Top of Data for analysis
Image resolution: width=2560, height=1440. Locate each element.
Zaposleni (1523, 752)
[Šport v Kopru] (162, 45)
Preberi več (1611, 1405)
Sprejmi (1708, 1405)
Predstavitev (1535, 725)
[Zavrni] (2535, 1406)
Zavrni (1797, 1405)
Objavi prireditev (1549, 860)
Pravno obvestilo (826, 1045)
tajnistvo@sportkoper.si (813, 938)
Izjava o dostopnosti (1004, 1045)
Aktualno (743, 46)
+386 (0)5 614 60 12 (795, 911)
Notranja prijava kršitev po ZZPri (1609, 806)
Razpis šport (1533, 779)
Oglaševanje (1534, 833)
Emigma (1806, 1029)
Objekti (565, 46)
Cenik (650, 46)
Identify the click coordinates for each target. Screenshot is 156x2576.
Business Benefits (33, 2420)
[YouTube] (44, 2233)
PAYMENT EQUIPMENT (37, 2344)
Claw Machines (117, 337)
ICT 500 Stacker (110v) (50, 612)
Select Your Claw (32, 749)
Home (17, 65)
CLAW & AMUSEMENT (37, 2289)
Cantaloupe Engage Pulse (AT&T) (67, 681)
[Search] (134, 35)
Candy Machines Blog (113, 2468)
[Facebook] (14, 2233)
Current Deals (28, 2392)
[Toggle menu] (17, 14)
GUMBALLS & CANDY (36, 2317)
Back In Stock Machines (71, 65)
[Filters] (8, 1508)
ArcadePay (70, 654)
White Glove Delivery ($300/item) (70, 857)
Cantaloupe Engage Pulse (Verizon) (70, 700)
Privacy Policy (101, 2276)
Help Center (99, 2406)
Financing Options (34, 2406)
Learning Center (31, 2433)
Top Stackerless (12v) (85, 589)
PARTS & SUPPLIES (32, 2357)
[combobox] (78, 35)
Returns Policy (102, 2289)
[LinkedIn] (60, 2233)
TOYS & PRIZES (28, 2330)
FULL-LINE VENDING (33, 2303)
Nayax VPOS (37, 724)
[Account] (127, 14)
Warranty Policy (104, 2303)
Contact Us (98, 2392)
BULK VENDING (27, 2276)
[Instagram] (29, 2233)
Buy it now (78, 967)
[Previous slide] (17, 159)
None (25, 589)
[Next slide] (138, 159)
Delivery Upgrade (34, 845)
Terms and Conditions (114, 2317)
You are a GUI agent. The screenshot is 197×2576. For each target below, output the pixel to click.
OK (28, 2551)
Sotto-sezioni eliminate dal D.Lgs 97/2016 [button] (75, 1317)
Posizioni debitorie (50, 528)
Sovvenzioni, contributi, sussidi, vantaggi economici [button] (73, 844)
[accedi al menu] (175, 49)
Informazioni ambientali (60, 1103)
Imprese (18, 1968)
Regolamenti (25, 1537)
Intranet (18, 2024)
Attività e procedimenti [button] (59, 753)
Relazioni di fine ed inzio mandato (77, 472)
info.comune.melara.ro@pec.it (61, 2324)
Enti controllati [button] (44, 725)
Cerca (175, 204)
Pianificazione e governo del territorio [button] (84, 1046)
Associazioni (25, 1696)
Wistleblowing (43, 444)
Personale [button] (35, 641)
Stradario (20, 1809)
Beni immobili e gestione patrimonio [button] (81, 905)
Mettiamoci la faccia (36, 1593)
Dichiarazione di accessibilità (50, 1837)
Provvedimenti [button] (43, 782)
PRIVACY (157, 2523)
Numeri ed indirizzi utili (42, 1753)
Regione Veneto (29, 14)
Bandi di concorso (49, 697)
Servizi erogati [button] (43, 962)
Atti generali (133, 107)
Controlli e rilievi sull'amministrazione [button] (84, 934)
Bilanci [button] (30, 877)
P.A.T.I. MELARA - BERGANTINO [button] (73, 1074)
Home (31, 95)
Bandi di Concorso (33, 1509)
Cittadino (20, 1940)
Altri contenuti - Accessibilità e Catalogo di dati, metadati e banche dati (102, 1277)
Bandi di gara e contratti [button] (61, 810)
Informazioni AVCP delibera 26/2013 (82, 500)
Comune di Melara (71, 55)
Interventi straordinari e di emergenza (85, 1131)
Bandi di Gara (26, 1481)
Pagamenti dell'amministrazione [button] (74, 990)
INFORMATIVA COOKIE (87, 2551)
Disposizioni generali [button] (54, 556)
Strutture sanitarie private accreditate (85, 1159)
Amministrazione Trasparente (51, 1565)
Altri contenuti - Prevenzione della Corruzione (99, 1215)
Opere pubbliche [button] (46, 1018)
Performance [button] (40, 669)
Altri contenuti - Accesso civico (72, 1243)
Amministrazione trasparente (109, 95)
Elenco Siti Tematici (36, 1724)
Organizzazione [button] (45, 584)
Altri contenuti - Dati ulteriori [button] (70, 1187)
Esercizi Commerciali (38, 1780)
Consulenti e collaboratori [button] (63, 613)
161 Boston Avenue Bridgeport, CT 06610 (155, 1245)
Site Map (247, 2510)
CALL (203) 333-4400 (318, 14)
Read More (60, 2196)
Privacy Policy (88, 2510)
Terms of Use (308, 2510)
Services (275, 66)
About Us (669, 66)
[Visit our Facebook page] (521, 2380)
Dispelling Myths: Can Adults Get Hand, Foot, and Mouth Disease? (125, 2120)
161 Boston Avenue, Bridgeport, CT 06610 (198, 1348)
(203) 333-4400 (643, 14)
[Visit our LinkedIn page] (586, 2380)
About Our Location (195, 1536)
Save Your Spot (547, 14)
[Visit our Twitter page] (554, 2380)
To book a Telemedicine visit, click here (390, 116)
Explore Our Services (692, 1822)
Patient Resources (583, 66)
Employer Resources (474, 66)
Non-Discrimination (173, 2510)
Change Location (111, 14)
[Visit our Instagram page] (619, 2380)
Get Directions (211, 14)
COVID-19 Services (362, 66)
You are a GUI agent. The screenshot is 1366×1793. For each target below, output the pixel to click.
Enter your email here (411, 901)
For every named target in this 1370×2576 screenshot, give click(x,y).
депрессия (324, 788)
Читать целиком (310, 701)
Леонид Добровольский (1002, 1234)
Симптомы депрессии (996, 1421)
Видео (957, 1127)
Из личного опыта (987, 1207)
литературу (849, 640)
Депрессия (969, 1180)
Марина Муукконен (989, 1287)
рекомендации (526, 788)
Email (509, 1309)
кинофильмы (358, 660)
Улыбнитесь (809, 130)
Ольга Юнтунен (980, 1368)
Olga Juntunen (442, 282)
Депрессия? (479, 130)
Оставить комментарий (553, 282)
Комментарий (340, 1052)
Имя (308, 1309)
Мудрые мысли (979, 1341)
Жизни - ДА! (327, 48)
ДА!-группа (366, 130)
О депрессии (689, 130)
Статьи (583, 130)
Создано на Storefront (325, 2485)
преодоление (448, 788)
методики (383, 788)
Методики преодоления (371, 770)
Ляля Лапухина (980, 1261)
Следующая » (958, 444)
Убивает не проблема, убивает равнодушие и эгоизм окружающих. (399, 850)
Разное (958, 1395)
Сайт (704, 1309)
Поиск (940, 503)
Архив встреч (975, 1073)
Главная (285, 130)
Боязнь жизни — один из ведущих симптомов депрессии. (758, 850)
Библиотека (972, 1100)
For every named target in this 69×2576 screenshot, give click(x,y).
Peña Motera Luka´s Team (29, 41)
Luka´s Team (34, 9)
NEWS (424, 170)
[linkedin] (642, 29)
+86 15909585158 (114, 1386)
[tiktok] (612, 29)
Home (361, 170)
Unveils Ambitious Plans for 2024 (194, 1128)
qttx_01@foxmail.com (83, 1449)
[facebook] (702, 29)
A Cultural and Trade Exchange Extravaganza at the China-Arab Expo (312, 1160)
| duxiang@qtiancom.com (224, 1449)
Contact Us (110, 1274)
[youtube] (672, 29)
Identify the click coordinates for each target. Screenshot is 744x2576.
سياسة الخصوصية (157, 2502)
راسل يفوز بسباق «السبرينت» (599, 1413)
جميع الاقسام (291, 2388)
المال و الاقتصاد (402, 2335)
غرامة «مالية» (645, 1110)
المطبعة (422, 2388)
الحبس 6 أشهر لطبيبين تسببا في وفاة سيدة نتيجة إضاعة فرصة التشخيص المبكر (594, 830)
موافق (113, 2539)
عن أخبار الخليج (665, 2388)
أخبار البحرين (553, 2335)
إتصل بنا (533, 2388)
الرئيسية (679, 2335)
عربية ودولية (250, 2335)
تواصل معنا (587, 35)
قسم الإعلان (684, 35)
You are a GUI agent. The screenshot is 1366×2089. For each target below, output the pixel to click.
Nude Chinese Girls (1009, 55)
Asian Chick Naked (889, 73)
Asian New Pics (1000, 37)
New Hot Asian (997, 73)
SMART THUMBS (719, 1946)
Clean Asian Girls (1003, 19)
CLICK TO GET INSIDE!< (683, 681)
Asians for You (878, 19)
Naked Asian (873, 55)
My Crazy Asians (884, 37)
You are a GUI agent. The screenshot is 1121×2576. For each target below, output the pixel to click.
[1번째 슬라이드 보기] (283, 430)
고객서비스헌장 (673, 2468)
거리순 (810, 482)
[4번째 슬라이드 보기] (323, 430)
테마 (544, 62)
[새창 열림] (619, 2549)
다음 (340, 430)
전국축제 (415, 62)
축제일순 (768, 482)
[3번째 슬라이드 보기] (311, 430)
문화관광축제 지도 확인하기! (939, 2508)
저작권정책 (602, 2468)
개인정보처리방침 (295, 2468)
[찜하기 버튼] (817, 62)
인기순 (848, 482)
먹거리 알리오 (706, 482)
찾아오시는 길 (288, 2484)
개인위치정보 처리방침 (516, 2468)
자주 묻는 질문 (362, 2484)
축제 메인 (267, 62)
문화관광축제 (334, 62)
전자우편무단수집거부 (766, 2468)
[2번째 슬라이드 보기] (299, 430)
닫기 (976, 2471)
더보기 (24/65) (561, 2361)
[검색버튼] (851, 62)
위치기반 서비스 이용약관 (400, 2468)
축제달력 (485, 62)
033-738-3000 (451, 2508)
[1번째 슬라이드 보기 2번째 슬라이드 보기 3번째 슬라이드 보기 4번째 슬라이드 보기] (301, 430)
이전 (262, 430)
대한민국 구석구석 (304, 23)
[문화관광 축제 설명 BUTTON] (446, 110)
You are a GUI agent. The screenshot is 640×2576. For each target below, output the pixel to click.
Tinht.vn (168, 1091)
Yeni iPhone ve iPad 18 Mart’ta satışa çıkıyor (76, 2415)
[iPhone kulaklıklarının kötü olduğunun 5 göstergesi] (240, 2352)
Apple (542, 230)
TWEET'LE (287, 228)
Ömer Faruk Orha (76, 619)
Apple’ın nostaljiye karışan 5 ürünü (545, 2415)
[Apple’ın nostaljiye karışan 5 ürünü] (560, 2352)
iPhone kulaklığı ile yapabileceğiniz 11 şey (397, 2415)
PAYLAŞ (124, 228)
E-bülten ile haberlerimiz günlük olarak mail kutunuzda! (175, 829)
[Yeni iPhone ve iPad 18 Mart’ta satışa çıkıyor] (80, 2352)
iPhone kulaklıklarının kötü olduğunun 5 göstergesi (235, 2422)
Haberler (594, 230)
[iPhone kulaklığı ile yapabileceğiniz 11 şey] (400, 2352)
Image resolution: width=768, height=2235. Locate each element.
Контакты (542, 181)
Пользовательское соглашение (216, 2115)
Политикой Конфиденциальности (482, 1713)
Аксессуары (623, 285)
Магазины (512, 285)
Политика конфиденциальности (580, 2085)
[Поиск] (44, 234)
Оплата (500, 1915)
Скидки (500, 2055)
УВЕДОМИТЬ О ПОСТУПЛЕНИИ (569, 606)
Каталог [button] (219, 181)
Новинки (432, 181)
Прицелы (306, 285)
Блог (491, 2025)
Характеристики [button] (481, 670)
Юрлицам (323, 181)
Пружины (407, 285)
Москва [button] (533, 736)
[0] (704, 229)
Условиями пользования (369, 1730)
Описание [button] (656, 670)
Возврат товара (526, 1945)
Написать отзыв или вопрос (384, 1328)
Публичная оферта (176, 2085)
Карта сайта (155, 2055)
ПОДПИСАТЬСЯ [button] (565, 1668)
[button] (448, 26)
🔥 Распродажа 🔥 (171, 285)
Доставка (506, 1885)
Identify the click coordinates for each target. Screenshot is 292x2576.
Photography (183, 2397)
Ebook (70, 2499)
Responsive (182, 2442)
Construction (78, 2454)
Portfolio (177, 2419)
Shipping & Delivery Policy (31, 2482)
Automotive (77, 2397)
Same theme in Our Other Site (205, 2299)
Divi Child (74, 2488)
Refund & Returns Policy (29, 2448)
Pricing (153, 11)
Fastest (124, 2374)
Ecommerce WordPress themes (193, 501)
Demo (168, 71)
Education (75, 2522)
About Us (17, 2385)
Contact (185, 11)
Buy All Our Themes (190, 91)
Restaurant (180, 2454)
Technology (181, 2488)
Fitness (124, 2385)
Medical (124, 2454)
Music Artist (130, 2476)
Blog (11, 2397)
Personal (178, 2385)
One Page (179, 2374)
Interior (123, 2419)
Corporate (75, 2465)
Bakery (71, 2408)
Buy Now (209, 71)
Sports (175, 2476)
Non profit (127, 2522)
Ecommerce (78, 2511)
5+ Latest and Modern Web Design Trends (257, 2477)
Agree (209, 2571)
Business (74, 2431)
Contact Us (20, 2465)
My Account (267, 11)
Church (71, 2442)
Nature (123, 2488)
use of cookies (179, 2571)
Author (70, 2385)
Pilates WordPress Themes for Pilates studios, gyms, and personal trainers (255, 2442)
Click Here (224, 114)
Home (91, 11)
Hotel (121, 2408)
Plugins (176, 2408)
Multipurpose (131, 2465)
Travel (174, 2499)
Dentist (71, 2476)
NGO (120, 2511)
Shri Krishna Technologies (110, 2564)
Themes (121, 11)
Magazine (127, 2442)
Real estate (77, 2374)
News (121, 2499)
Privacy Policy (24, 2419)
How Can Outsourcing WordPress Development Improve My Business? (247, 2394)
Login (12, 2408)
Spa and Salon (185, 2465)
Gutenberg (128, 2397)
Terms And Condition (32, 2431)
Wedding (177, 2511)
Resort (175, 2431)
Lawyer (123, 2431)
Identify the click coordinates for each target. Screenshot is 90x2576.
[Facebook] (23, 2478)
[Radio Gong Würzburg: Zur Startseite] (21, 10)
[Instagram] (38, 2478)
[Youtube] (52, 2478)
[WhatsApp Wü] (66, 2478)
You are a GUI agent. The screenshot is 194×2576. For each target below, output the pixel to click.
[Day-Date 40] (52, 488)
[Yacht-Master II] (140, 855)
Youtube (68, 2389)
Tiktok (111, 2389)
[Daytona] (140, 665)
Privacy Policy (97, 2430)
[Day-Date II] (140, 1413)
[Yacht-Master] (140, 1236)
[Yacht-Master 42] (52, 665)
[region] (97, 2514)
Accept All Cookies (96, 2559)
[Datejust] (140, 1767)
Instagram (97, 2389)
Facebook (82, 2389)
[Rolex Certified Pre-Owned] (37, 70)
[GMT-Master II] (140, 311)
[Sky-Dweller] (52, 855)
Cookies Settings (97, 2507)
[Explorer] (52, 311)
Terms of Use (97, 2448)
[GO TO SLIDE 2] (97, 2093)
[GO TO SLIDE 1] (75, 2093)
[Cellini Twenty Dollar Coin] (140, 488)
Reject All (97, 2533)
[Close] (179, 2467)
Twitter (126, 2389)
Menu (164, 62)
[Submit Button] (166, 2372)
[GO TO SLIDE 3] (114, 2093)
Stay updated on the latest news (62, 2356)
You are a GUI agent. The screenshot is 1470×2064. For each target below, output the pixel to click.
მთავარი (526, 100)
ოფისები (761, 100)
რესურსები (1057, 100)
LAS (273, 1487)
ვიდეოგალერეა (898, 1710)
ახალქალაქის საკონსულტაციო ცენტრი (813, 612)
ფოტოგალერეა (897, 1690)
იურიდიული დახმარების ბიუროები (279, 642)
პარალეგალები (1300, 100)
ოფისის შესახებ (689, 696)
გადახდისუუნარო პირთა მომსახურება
Bottom of Data for analysis
■ The problem:
Copy exactly the stretch of data above from the line with "축제 메인 (267, 62)" through the line with "Ömer Faruk Orha (76, 619)", and omit all other lines.

■ Result for this exercise:
축제 메인 (267, 62)
문화관광축제 (334, 62)
전자우편무단수집거부 (766, 2468)
[2번째 슬라이드 보기] (299, 430)
닫기 (976, 2471)
더보기 (24/65) (561, 2361)
[검색버튼] (851, 62)
위치기반 서비스 이용약관 (400, 2468)
축제달력 (485, 62)
033-738-3000 (451, 2508)
[1번째 슬라이드 보기 2번째 슬라이드 보기 3번째 슬라이드 보기 4번째 슬라이드 보기] (301, 430)
이전 (262, 430)
대한민국 구석구석 (304, 23)
[문화관광 축제 설명 BUTTON] (446, 110)
You are a GUI agent. The screenshot is 640×2576. For each target below, output the pixel to click.
Tinht.vn (168, 1091)
Yeni iPhone ve iPad 18 Mart’ta satışa çıkıyor (76, 2415)
[iPhone kulaklıklarının kötü olduğunun 5 göstergesi] (240, 2352)
Apple (542, 230)
TWEET'LE (287, 228)
Ömer Faruk Orha (76, 619)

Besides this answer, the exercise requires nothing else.